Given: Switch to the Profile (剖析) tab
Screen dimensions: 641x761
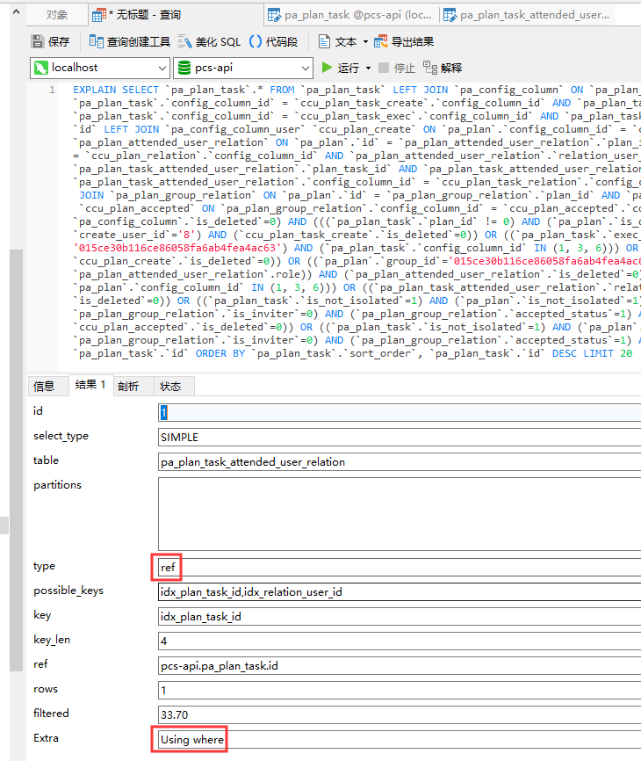Looking at the screenshot, I should (x=128, y=386).
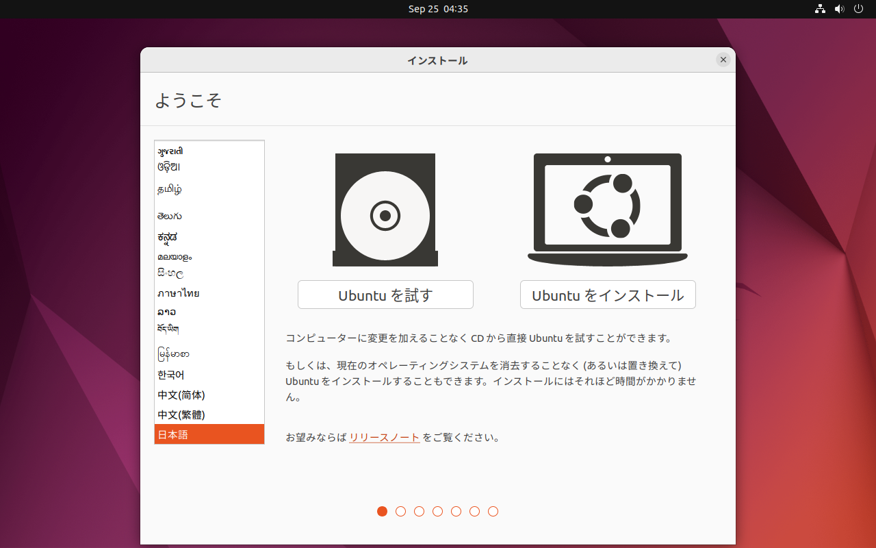Viewport: 876px width, 548px height.
Task: Open the リリースノート link
Action: click(x=384, y=437)
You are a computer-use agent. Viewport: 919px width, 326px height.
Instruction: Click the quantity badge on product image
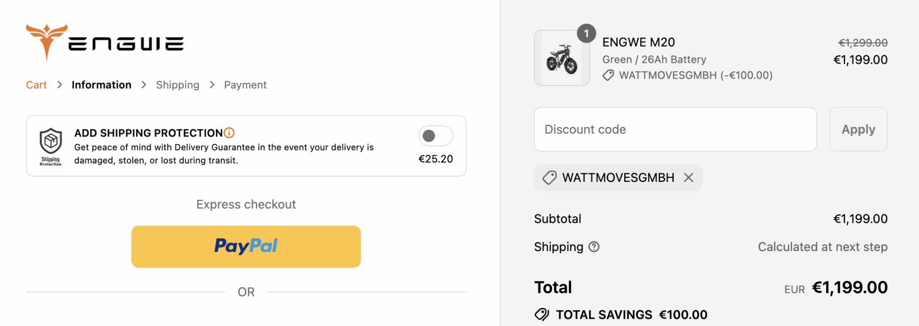pos(586,34)
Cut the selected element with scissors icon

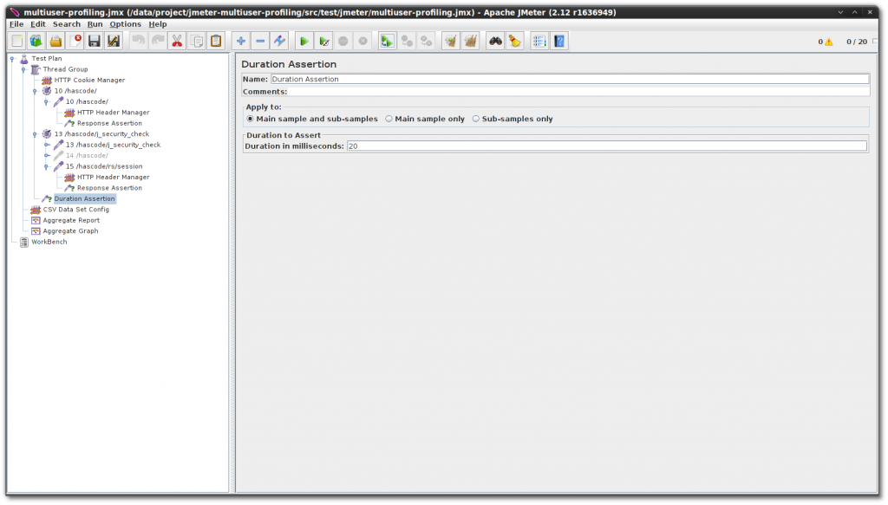177,40

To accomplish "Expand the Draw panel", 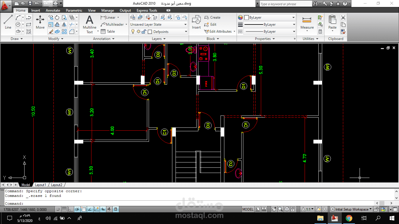I will coord(17,39).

☆ ☆ ☆

__DESCRIPTION OF THE TASK__
When you reach the line with "Screen dimensions: 641x761" in the records above, begin repeating the lines exactly, and stop after the line with "You are a computer-use". Skip all pictures.

__SOLUTION FOR THIS TASK__
Screen dimensions: 641x761
Looking at the screenshot, I should (x=128, y=386).
Viewport: 876px width, 548px height.
Task: Open the リリースノート link
Action: click(x=384, y=437)
You are a computer-use agent. Viewport: 919px width, 326px height.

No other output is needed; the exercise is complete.